Normalni ludzie zajmują się swoim życiem. Nie wtrącają się w styl życia sąsiadów. Stuknięci chcą organizować świat wszystkim [Jerzy Sawka].
Fatalnie wypada gejowska seksimpreza w Brukseli. Jej organizator, posiadacz podwójnego obywatelstwa uważa, że tendencyjnie jest oskarżany o popełnione w Polsce przestępstwa. Podobno w obawie przed ujawnieniem nazwisk polskich uczestników jego eventów. Miał tam być też ktoś wysoko postawiony.
Chyba nie mówi prawdy, bo już wcześniej odmówiono jego ekstradycji do Polski z powodu braku gwarancji sprawiedliwego u nas procesu. Teraz chyba nasz bohater zakłada, że nasz rząd się ugnie przed żądaniem przywrócenia praworządności i zapowiada swój powrót do Izraela. Stamtąd nie odsyłają własnych obywateli, w Belgii zaś może zacznie się nas uznawać za praworządnych.

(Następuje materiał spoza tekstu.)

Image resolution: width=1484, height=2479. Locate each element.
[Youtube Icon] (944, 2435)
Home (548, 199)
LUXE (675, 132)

Brukselska afera jest trudna dla naszych fundamentalistów. Albo ją uznają za zwykłą orgię, albo za szczególnie grzeszną. W pierwszym wypadku musieliby przyznać osobom LGBT równouprawnienie z heteronormatywnymi, w drugim pogodzić się z faktem, że jakiś odsetek ich europarlamentarzystów co najmniej za nic ma jedynie słuszne potępienie homoseksualizmu.

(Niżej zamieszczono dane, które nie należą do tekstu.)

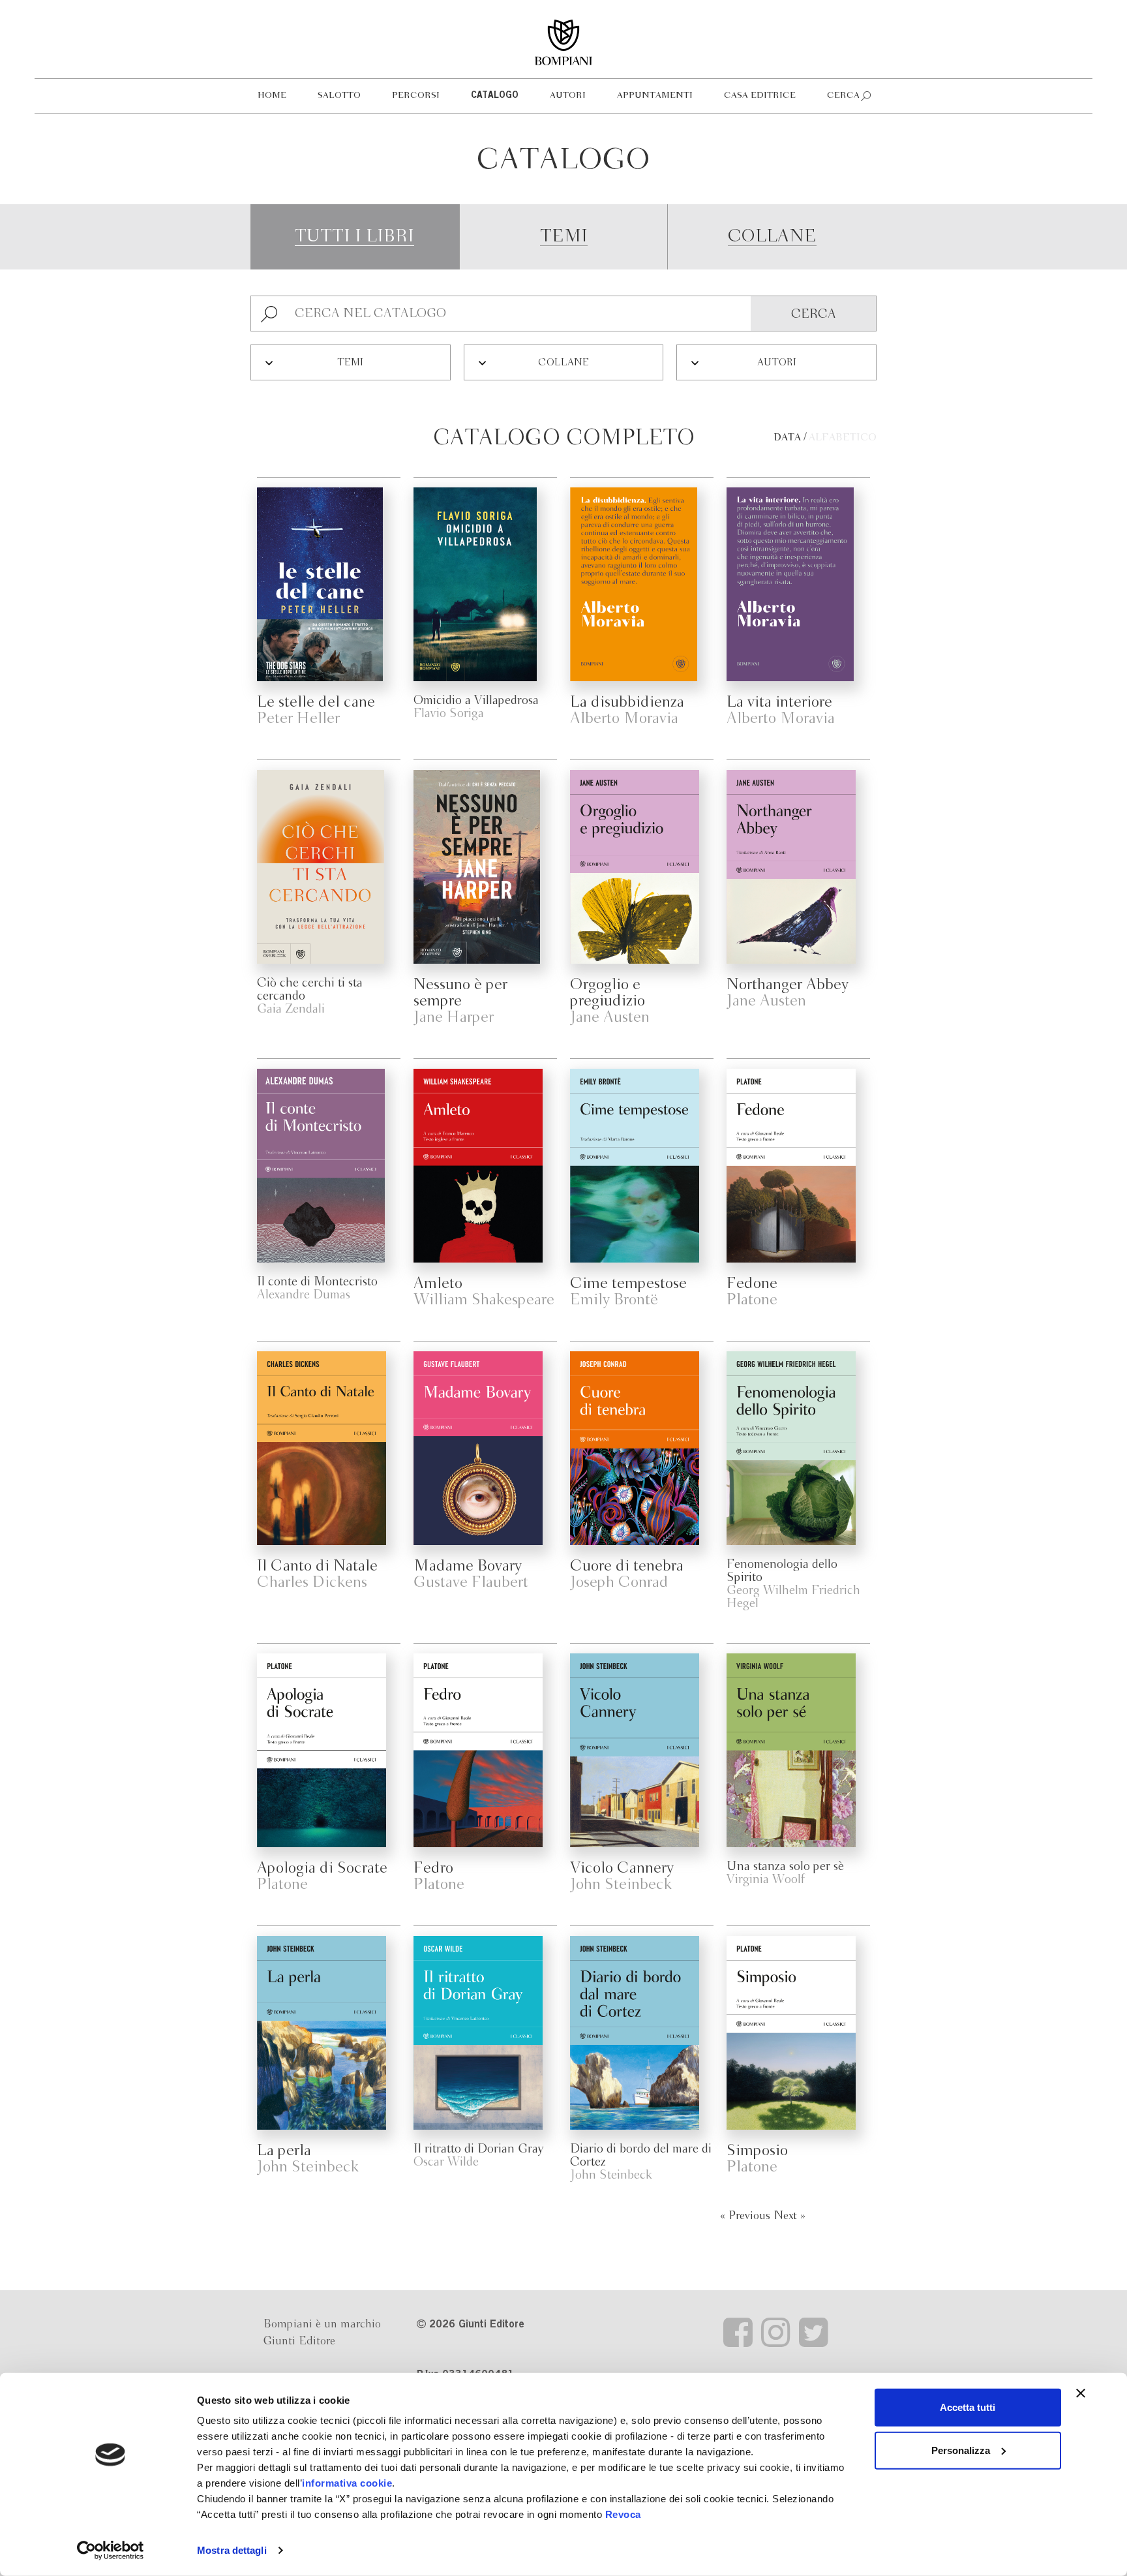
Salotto (339, 95)
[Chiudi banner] (1080, 2393)
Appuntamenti (655, 95)
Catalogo (494, 95)
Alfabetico (843, 437)
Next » (789, 2216)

A co wtedy z jedynie słusznymi zasadami? Nie tylko w Brukseli determinacja w ich przestrzeganiu przez naszych polityków nie okazała się chyba najlepsza. I tak już za sprawą jednej handlowej niedzieli dobrozmienni parlamentarzyści wytykają sobie brak kultury dialogu. Ba, straszą najbardziej prawomyślnego senatora usunięciem z klubu.
Brukselska zaś afera wpisuje się w ogólną tendencję niszczenia gospodarki przez pandemię. Gdyby nie ona, nie miałby wspomniany organizator orgii kłopotów z policją. Raptem zgromadzenie dwudziestu golasów spowodowało kłopoty prawne, podczas gdy przed zarazą bywało ich i stu.
Znowu się też okazuje, że aby szybko zarobić, należy odrzucić przesądy, znaleźć niszę rynkową i na tym zbudować interes. Nie trzeba wtedy wielu nakładów a zyski się mnożą.
Jak pokazuje nowy spór w łonie dobrej zmiany na przeszkodzie temu stoją ortodoksyjne postawy tradycjonalistów. Nic dziwnego, że najbogatsze są społeczności, w których oni niewiele mają do gadania.